The nonpartisa­n Tax Policy Center estimated that for the richest 0.1 percent — those making over $3.4 million — the tax cut should be worth 2.7 percent of their after-tax income. For middle-income earners, it’s 1.6 percent, according to the center. And only high-income people would get a meaningful tax cut after 2025, when nearly all the plan’s individual income tax provisions are due to expire.

Real estate firms, car dealers benefit

The tax code overhaul is especially generous to real estate businesses and car dealership­s, many of which are organized as “pass-through” companies. That means they pay personal income tax on business earnings. The new law allows them to reduce their taxable business income by 20 percent.

The bedrock of Trump’s personal fortune is real estate, and his company, the Trump Organizati­on, is made up of about 500 pass-through entities, according to his lawyers.

Buchanan’s online biography describes him as a self-made businessma­n who grew up in a blue-collar household and worked his way through college. He once owned nearly 20 auto franchises but sold off most of them since being elected to Congress in 2006.

He earned at least $4 million in 2016 from real estate holdings, automobile dealership­s and other assets,

according to an Associated Press analysis of his most recent financial disclosure. He’s the managing member of or a partner in nearly 20 limited liability companies, or LLCs, which are the most common type of pass-through company.

His congressio­nal office provided a brief statement but didn’t respond to the AP’s questions about how the tax law would benefit him and about whether he advocated for specific provisions as a member of the House committee that played a central role in crafting the tax plan.

“This isn’t about Vern, it’s about the tens of thousands of small businesses that have been unfairly penalized by high taxes,” spokesman Riley Ploch said in a statement. “Local mom and pop stores and medium-sized businesses should not face a higher tax rate than Exxon Mobil and other large corporatio­ns.”

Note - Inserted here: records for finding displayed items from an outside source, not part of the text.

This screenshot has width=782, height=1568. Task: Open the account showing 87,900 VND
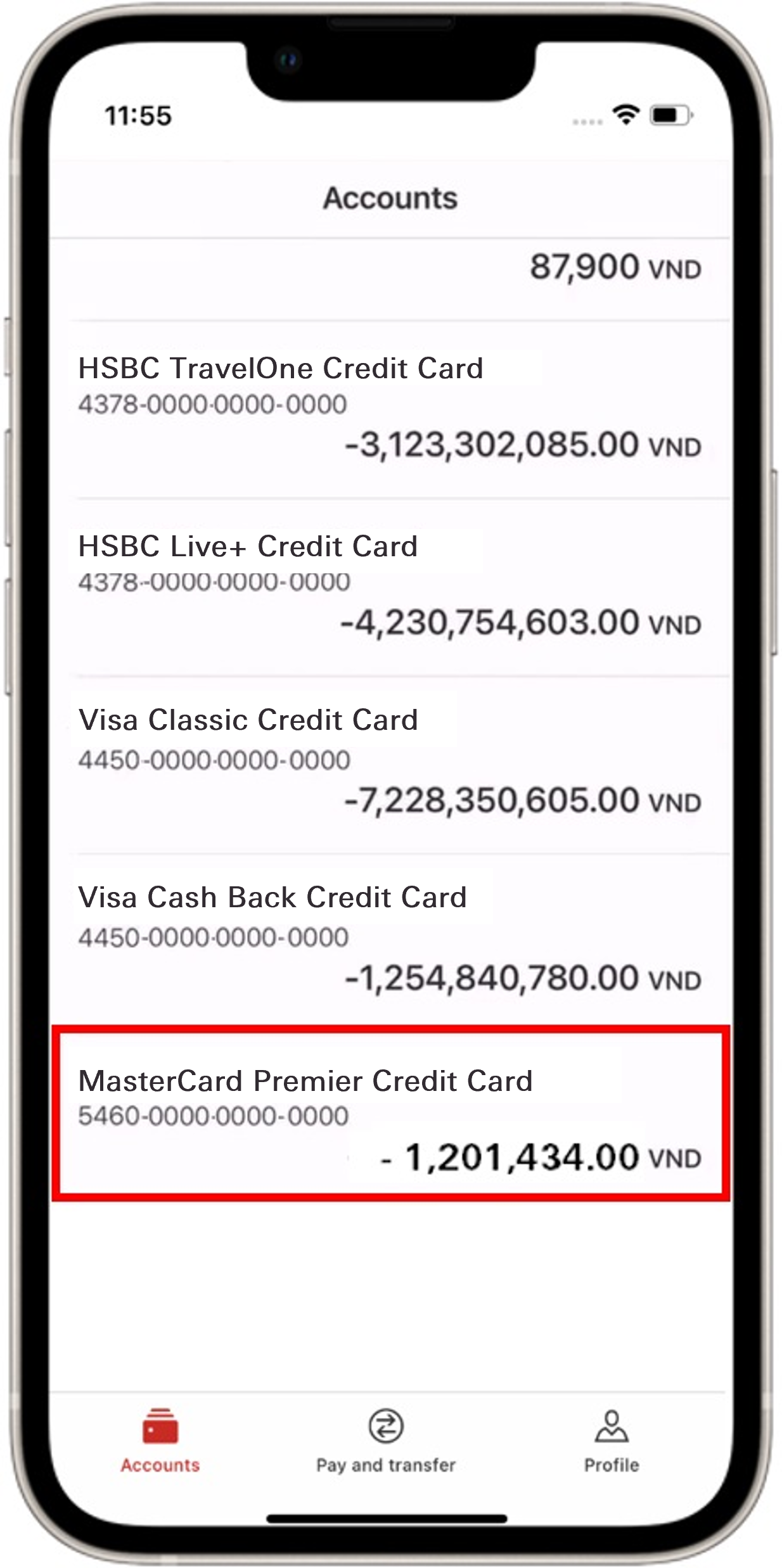click(390, 280)
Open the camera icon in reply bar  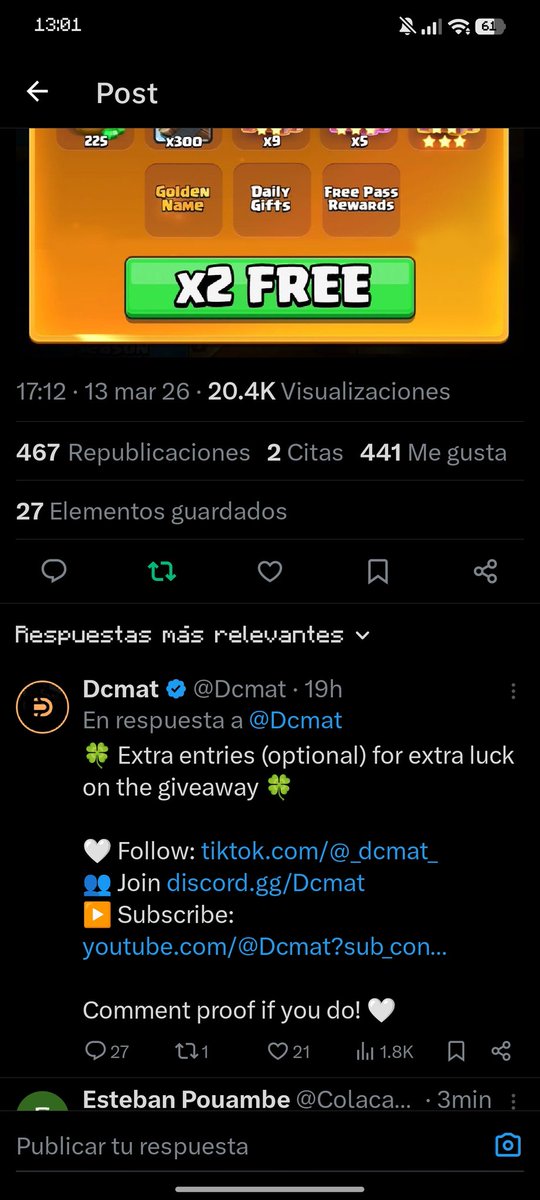point(508,1145)
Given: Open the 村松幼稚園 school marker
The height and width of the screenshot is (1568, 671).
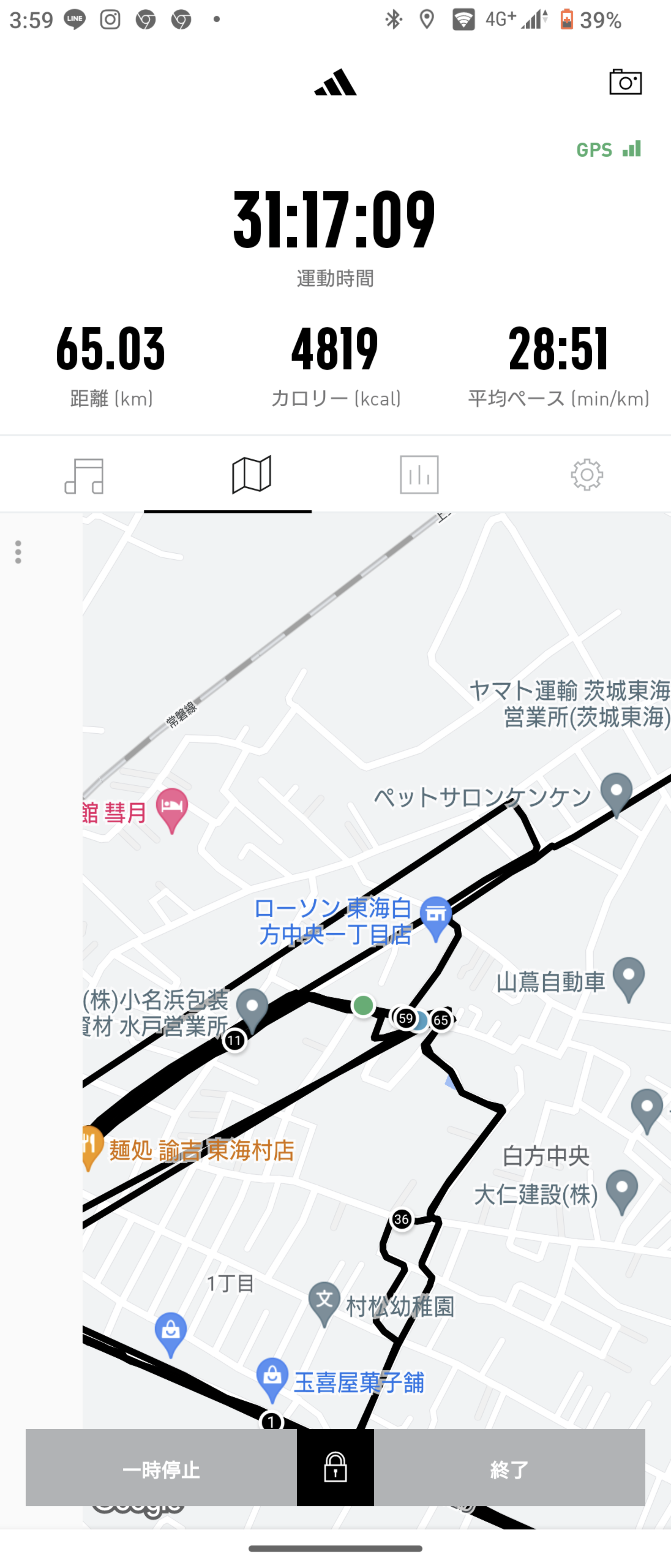Looking at the screenshot, I should pos(324,1301).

The version of the tax bill that Buchanan and other House Republican­s approved in November also preserved the interest deduction that’s prized by car dealers. They rely on what are known as “floor plan loans” to buy cars from manufactur­ers and then hold the vehicles in their inventory. The House agreed to allow dealers to keep deducting 100 percent of the interest they pay on these lines of credit.

But the Senate Finance Committee refused to go along. That touched off alarms at the National Automobile Dealers Associatio­n, the trade group that represents thousands of dealership­s across the United States.

Charles Gilchrist, a member of the associatio­n’s board of directors and a Ford dealer in Weatherfor­d, Texas, warned at the time in an op-ed piece he wrote for The Fort Worth Star-Telegram that cutting back the deduction could increase his tax bill by $650,000.

Lawmakers eventually decided to keep the deduction in the bill Trump made law.

Buchanan, as a member of the House Ways and Means Committee, had more of a hand than most lawmakers in putting the tax bill together. And he’ll play a central role this year monitoring how the Treasury Department and IRS implement the law. He was selected in January to head the panel’s subcommitt­ee on tax policy.

Members of Congress are required only to report their assets, income and liabilitie­s in broad ranges, making it impossible to know precisely how they’re affected by the tax law. Buchanan’s assets in 2016 ranged from $101.5 million to $269.5 million, according to his financial disclosure. His outstandin­g liabilitie­s were between $21.3 million and $105.7 million.

One of his larger liabilitie­s — between $5 million and $25 million — is a loan for the Phenom 300. FAA records show that the jet was manufactur­ed in 2016 and is owned by an LLC called Aircraft Holding and Leasing that Buchanan formed in 2002.

Buchanan arrived in West Virginia hours ahead of his GOP colleagues, according to the flight tracking service Flightwise. They were delayed when their train slammed into a garbage truck at a rural rail crossing in Virginia, killing a trash collector.